>> Start INPUT FOR THIS TASK

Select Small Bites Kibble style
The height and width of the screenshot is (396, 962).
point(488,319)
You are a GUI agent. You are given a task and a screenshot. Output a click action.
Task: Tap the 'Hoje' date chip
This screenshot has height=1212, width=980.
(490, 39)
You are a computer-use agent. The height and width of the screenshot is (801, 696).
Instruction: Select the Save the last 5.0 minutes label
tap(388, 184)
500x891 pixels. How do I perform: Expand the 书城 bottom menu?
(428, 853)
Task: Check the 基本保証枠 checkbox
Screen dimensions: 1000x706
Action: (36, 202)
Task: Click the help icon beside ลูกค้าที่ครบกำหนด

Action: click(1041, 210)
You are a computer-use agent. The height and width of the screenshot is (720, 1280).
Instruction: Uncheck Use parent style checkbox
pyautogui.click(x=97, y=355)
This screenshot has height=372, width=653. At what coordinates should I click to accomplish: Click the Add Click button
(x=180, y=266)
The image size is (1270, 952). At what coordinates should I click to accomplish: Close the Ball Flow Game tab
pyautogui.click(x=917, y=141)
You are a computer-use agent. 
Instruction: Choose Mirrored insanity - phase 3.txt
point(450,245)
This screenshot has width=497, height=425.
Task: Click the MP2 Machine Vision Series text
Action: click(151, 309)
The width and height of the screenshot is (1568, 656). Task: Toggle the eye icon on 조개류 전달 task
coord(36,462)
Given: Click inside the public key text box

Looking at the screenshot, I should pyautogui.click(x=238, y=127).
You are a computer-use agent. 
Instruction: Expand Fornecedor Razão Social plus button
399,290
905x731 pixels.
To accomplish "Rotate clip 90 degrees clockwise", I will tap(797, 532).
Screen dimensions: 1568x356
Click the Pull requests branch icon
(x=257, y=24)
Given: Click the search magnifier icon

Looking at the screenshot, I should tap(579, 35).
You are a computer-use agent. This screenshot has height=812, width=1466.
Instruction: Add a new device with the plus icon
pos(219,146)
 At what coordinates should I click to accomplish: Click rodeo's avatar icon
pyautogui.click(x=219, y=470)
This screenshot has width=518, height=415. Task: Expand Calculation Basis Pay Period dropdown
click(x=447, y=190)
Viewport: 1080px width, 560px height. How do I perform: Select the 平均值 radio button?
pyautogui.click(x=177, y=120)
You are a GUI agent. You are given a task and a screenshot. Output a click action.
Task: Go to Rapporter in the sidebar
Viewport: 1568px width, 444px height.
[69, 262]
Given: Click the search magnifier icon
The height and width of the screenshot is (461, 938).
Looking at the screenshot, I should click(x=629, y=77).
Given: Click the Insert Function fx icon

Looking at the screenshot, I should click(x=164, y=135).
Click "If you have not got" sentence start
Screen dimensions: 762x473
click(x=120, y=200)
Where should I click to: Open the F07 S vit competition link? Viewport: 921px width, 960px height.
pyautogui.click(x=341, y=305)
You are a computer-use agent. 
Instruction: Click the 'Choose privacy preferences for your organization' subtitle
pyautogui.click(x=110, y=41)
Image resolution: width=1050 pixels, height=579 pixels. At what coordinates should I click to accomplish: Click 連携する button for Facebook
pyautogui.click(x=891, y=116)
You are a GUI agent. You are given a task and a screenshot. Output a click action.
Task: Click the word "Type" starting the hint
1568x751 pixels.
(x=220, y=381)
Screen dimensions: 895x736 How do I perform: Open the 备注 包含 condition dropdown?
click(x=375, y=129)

>> End INPUT FOR THIS TASK

Copy out everything in the listing from the line containing "500x891 pixels. How" down to the line containing "coord(36,462)", keeping every line unchanged.

ANSWER BELOW.
500x891 pixels. How do I perform: Expand the 书城 bottom menu?
(428, 853)
Task: Check the 基本保証枠 checkbox
Screen dimensions: 1000x706
Action: (36, 202)
Task: Click the help icon beside ลูกค้าที่ครบกำหนด

Action: click(1041, 210)
You are a computer-use agent. The height and width of the screenshot is (720, 1280).
Instruction: Uncheck Use parent style checkbox
pyautogui.click(x=97, y=355)
This screenshot has height=372, width=653. At what coordinates should I click to accomplish: Click the Add Click button
(x=180, y=266)
The image size is (1270, 952). At what coordinates should I click to accomplish: Close the Ball Flow Game tab
pyautogui.click(x=917, y=141)
You are a computer-use agent. 
Instruction: Choose Mirrored insanity - phase 3.txt
point(450,245)
This screenshot has width=497, height=425.
Task: Click the MP2 Machine Vision Series text
Action: click(151, 309)
The width and height of the screenshot is (1568, 656). Task: Toggle the eye icon on 조개류 전달 task
coord(36,462)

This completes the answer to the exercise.